> **PASSAGE SHOWN**:
Read the entire thread and you'll see why you're not correct here.


If people are worried that our farmers aren't gonna be able to make enough of the product needed for ethanol.. well.. there's an entire world out there. [/quote]

According to Cornell University agricultralist David Pimetal, we'd need to use about 97% of the land in the United States to grow enough corn to fuel all the cars on ethanol. That leaves 3% left over for food, roads, and buildings. It's simply not doable.



Quote:
Most of the world has been trying to get us to buy its farmed products for decades but the US taxes the hell out of it to give a boost to our own farmers. Thats a whole world of cheap corn and other products that is being forcibly kept out of our country that we could be using to help it.
So let me get this straight. You want to gain US energy independence by buying our energy's raw materials from other countries? Isn't that kinda what we're already doing with oil?


Quote:
If the US was really serious about Ethanol.. why not drop the tariff on it? The ethanol tariff is FIFTY-FOUR CENTS A GALLON (yes thats right.. 54 cents a gallon.)

> **SUPPLIED INFORMATION**:

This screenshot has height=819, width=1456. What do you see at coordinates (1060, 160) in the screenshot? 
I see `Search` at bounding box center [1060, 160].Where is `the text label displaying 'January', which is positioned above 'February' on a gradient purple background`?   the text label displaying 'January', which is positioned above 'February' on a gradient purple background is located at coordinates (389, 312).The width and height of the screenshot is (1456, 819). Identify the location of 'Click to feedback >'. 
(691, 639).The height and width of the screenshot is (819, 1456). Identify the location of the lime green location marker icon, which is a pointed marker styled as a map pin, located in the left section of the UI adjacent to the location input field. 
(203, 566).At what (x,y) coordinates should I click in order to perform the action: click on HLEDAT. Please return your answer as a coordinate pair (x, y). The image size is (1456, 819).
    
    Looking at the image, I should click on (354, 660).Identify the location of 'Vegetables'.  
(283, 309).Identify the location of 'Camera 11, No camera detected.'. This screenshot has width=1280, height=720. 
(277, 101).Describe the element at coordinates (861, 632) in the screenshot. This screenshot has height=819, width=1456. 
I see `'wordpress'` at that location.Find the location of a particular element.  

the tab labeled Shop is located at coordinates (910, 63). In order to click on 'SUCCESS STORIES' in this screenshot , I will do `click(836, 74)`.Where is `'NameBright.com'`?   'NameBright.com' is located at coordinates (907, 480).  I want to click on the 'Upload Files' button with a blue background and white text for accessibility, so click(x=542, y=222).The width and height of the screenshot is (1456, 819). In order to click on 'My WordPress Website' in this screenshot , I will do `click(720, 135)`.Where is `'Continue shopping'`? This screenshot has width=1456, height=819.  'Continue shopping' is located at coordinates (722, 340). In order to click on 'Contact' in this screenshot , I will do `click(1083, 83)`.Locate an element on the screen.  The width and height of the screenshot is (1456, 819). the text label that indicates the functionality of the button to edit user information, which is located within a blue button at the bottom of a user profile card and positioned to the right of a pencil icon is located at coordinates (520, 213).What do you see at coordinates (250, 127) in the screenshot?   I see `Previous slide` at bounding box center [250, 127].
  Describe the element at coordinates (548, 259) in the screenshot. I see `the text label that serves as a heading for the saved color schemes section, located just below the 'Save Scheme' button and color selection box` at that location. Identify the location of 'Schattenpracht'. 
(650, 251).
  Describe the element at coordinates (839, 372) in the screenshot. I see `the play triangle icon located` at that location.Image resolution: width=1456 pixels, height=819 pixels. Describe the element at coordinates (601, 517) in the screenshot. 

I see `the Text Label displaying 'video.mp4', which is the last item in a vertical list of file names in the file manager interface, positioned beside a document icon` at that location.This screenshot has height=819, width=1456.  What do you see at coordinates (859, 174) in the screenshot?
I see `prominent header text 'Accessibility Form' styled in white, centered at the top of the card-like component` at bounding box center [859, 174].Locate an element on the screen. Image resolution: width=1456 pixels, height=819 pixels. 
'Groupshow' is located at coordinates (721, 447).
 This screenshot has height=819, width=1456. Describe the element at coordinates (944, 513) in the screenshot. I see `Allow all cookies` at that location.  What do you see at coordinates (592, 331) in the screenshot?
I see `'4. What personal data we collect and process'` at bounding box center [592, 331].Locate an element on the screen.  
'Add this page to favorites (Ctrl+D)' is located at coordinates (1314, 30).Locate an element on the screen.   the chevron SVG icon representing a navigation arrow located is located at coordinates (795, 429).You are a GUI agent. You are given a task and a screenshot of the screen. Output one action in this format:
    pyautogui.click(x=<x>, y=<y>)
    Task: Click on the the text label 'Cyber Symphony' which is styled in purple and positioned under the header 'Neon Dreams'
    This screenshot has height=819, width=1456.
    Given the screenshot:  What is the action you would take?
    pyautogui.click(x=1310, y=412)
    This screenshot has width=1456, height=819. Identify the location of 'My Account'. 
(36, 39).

> **REQUIREMENTS**:
1 - Summarize the ethanol discussion in two sentences.
2 - In the ethanol discussion, take the part that begins with the words "So let me get" and ends with "doing with oil?", and write it out again with "oil" swapped for "natural gas".

> **ANSWERS TO THE TASKS**:
1 - The quoted posts argue that the rest of the world could supply what US farmers can't grow for ethanol, since US taxes keep cheap foreign corn out, and they ask why the 54-cent-a-gallon ethanol tariff isn't dropped. The replies cite a Cornell University estimate that running all cars on corn ethanol would take about 97% of US land, and they ask whether buying energy's raw materials from other countries isn't what the US already does with oil.

2 -
So let me get this straight. You want to gain US energy independence by buying our energy's raw materials from other countries? Isn't that kinda what we're already doing with natural gas?